大輝の時は面白い以前に見ていられないくらいのひどさだった。
しかも中学だったからまだゴツくなかったのに、高校の俺がやったら絶対通報される!!
俺死ぬ…
まあボコボコにされんのは決定だな…
そう考えていると、ドアが開いて、担任が入ってきた。
担「おはよう!今日から新しい仲間になる人がきました。入ってきて下さい。」
おいおいセンコーもっと先生の話とかあるだろう!!
いかなりきて、『入ってきて下さい』とか早すぎんだろ!
もうちょっと、心の準備ができるまで待ってくれ、いやあと五分でもいい!とにかく待って下さい!!
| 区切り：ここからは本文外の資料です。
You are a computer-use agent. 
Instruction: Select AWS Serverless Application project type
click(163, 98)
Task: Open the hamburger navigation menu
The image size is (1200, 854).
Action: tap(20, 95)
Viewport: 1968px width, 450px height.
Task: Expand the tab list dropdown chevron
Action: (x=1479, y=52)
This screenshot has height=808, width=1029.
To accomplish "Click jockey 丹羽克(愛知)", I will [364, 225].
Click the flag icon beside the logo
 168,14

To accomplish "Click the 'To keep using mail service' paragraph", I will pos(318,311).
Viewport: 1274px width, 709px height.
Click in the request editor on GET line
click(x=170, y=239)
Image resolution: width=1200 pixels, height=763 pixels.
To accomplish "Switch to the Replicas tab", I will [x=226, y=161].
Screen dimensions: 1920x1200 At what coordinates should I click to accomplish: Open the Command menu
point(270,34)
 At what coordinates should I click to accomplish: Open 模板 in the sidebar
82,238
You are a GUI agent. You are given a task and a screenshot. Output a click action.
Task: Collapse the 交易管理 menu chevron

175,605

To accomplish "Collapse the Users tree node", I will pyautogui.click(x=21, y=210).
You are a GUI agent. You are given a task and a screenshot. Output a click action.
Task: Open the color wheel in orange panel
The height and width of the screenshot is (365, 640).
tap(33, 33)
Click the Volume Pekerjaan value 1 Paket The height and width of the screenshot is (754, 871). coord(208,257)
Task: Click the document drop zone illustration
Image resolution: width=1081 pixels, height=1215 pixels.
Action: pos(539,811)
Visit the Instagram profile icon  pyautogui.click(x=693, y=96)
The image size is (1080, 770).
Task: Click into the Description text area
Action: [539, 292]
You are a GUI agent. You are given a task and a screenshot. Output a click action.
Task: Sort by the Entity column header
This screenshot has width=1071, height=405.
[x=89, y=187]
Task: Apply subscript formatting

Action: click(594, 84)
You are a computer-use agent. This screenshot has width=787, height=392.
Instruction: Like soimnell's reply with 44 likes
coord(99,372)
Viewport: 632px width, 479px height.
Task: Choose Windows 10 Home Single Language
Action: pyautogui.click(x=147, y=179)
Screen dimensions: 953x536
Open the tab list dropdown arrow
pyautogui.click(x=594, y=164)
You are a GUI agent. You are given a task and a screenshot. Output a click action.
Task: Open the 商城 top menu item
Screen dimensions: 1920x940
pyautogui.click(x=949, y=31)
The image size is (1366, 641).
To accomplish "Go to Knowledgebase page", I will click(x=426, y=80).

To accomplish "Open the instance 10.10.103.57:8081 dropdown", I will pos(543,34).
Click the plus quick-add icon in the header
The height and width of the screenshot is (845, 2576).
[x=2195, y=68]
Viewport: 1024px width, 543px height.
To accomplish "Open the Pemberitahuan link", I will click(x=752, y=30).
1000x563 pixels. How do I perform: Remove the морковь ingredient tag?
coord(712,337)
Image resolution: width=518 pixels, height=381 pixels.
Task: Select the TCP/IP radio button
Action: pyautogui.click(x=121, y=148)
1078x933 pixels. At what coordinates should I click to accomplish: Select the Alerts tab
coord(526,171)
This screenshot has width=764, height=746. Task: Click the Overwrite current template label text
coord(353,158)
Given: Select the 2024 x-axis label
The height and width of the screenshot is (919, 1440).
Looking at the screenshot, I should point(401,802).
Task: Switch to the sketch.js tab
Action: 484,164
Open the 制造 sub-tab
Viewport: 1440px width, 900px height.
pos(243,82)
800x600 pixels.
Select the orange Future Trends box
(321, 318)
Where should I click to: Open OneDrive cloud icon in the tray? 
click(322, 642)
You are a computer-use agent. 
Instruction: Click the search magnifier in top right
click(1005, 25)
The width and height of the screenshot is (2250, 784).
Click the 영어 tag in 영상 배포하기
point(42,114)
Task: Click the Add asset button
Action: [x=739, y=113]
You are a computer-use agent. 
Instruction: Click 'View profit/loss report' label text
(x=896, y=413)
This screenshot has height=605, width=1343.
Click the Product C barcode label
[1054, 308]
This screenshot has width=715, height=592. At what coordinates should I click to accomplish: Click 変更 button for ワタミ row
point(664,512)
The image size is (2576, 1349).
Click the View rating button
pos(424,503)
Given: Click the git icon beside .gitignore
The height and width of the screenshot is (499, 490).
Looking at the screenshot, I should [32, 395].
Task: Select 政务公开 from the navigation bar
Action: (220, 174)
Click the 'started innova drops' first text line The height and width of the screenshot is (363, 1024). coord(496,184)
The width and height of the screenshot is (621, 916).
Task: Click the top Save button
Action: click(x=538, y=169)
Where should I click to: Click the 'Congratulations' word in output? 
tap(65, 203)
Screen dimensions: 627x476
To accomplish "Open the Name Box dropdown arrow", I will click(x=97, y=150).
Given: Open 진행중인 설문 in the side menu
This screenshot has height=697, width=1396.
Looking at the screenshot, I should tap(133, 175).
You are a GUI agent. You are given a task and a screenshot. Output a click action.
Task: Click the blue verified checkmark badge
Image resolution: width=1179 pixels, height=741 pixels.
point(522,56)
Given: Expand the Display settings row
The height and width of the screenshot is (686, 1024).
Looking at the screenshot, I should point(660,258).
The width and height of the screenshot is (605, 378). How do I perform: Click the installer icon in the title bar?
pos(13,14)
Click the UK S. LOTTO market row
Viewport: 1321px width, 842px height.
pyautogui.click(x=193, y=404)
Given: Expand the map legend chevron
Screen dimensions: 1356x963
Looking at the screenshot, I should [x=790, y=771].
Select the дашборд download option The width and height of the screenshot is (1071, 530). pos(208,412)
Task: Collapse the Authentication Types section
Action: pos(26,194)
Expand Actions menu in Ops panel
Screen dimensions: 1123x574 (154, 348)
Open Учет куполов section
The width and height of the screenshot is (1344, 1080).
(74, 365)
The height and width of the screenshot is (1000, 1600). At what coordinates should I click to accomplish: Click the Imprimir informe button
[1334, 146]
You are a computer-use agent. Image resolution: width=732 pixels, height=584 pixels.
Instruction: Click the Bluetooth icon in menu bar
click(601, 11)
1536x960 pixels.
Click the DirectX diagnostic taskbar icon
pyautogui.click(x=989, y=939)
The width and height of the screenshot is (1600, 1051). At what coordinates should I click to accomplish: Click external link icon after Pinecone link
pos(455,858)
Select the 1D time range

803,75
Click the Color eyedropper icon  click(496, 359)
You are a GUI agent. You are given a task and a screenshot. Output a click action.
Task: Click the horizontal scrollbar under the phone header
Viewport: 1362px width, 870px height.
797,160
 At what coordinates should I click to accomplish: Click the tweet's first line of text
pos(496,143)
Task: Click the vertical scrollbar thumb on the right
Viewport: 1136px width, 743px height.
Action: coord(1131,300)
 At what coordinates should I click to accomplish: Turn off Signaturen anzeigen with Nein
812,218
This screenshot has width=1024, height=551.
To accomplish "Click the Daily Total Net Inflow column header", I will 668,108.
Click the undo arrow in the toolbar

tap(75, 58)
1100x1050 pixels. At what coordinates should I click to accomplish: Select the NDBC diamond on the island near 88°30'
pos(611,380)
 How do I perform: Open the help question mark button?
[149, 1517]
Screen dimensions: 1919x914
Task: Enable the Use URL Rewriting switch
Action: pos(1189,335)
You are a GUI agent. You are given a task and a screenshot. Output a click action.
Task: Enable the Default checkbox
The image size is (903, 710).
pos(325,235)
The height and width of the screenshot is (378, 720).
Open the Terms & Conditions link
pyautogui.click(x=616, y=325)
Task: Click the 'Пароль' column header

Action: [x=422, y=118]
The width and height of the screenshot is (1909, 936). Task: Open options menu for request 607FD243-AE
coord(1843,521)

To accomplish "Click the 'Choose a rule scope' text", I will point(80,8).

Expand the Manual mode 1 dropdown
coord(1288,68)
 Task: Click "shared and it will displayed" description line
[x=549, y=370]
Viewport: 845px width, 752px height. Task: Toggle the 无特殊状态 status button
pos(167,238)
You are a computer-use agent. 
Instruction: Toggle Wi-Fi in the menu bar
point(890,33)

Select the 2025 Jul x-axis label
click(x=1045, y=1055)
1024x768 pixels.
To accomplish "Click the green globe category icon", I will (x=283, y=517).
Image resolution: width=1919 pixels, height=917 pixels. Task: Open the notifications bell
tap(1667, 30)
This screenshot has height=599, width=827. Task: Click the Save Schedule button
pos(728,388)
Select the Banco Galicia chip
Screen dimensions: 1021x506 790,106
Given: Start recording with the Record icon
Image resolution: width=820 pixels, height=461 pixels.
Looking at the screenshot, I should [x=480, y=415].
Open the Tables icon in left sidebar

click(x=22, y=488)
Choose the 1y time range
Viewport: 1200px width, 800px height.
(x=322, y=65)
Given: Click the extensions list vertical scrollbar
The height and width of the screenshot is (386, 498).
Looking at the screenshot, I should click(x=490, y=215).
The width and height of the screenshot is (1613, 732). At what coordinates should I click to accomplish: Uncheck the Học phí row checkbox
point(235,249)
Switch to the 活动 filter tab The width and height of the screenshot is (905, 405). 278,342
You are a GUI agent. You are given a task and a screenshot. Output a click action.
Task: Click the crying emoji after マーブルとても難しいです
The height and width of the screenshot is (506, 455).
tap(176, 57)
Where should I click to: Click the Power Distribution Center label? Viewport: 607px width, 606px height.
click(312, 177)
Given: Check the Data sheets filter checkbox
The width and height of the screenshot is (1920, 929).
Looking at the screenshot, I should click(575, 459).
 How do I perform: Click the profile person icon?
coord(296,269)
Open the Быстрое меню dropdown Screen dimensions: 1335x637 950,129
しかし、そんな俺の心の声も届かず、無情にもいつもより重くガラガラという音をたて、教室のドアがあいた。
そして、そのドアから先程もみた俺の髪型と同じ、しかし俺と違いきれいな水色をした、顔は天使だが俺にとっては死神が入ってきた。
コツコツというあいつの足音がやけに大きく聞こえた。
その音に耳を塞ぎたくなったが、我慢し、机の一点をただ見つめうつむいていた。
黒「はじめまして、黒子テツヤです。よろしくお願いします。」
いつもは可愛らしく、癒しとなる声が今日は悪魔の恐ろしい声にしか聞こえなかった。
俺はびくびくしながら、テツヤがどんな顔をしているのか顔をあげた。すると、テツヤはあまり怒ってないのか、いつものポーカーフェイスだったことに俺は安堵した。
しかし、直後テツヤと目があった。すると、テツヤは今までテツヤと長く接して来た奴らにしかわからない笑みを浮かべていた。
しかも黒い、真っ黒い笑みを…
あぁぁぁぁ俺は死んだ。
俺はこれから起こるべきことを考えると真っ白になったのだった。
しかしテツヤは俺が真っ白になっているのもお構いなしに、俺の席の隣である自分の席に向けて、足音大きく近づいてきた。
そして、足音は俺の横で止まり、俺の耳に囁いてきた。
黒「覚えていろよ」
普段の敬語はどこいってしまったんだくらいの荒く、ドスの聞いた声で言った。
囁いているはずなのに、妙に迫力があり、思わずよけてしまうほどだった。
帝光時代の魔王(※赤い人という特定はしてはいけません)を思い出す笑みを浮かべながら俺の隣の席に着いた。
あー神よ!赤司様よ!ホームルームが終わるまでに俺の頭にいい案をくれ!!
そう思いながら灰崎は頭を抱えるのだった。